Daniel Best was a prolific inventor and had a number of patents to his name. Competition between Best and Holt led to a patent infringement lawsuit commenced in 1905. By the time the trial and appeal had been finished, and with the prospect of a re-trial, the parties decided to settle the matter. Accordingly, in 1908, Daniel Best, retiring from business, gave one-third of the Best Manufacturing Company to his son, Clarence Leo ("C.L.") Best, and sold a two-thirds interest in the Best Company to Benjamin Holt. Even though C.L. Best became president of the new Best concern, Holt had effective control.

In March 1909, the Holt concern, seeking to expand its markets in the mid-West, established a subsidiary manufacturing plant in Minneapolis, Minnesota, under the name Northern Holt Company. Benjamin Holt's nephew, Pliny E. Holt, had been dispatched to Minneapolis to superintend that manufacturing plant. There, Holt started manufacturing "Caterpillar" tractors. In late 1909, Pliny Holt purchased the manufacturing facility of a bankrupt firm located in East Peoria, Illinois.
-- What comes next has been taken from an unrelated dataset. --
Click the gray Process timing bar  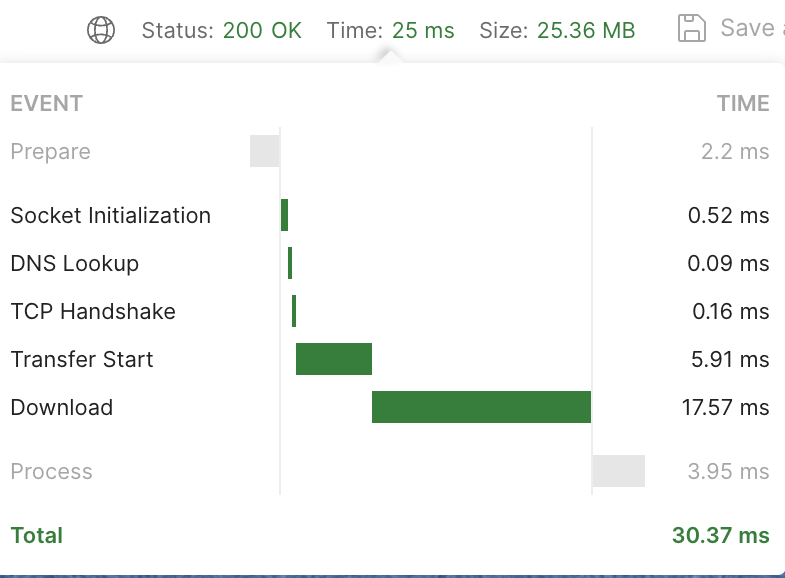click(x=618, y=471)
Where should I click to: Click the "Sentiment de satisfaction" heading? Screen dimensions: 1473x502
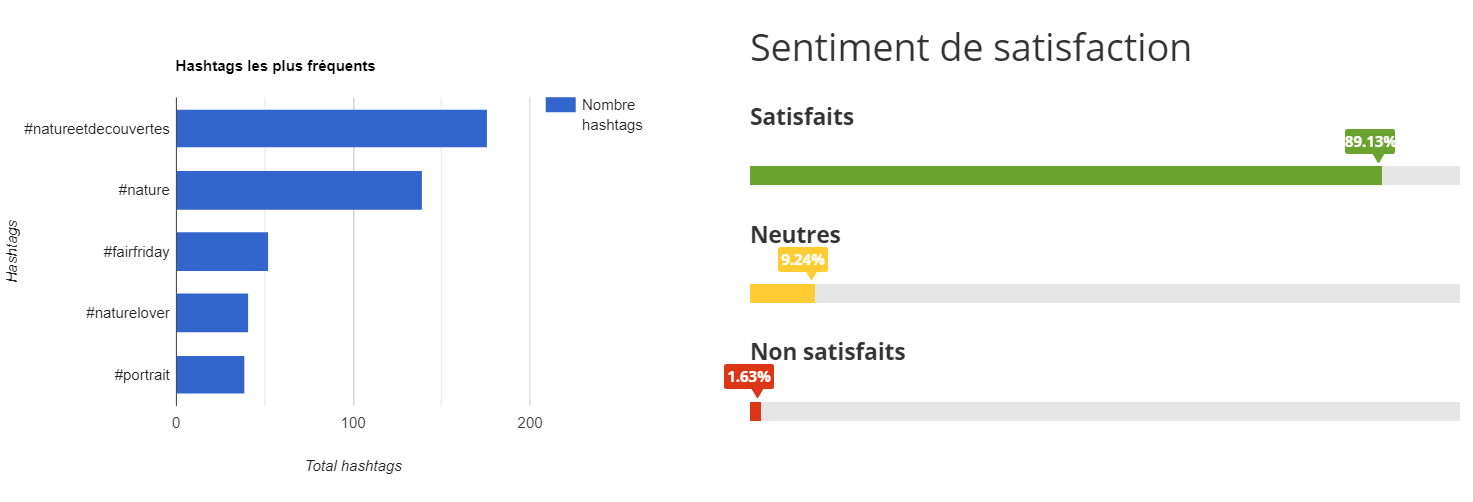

Another Holt subsidiary, Holt Caterpillar Company, was incorporated on January 12, 1910, and the manufacture of the Holt Model 45 "Caterpillar" tractors was continued at East Peoria, beginning in February, under Pliny Holt's supervision.

In 1910, C.L. Best left the Holt-controlled Best Manufacturing Company, and started the C.L. Best Gas Traction Co. in Elmhurst, near San Leandro, California. Holt sued, claiming breach of contract and infringement on the "Best" name (Holt owned the Best Manufacturing Company), but Holt lost. In 1912, C.L. started producing his first "crawler" tractor, a 70 horsepower model. Since in 1910 Holt had registered the name "Caterpillar" as a trademark with the U.S. Patent and Trademark Office, C.L. styled his "crawler" tractors "Tracklayers". Then, in 1915, C.L. demonstrated one of his new "Tracklayer" tractors at the state fair, and Holt sued again, this time for patent infringement. After the commencement of this second lawsuit, C.L. bought the Lombard patents (that pre-dated Holt's "crawler" patents) for $20,000, and then countersued Holt for patent infringement. The upshot of the court actions was that the parties settled, with a cash payment to C.L. Best plus a license authorizing C.L. Best to use all the Holt patents in the manufacture of the C.L. Best "Tracklayers."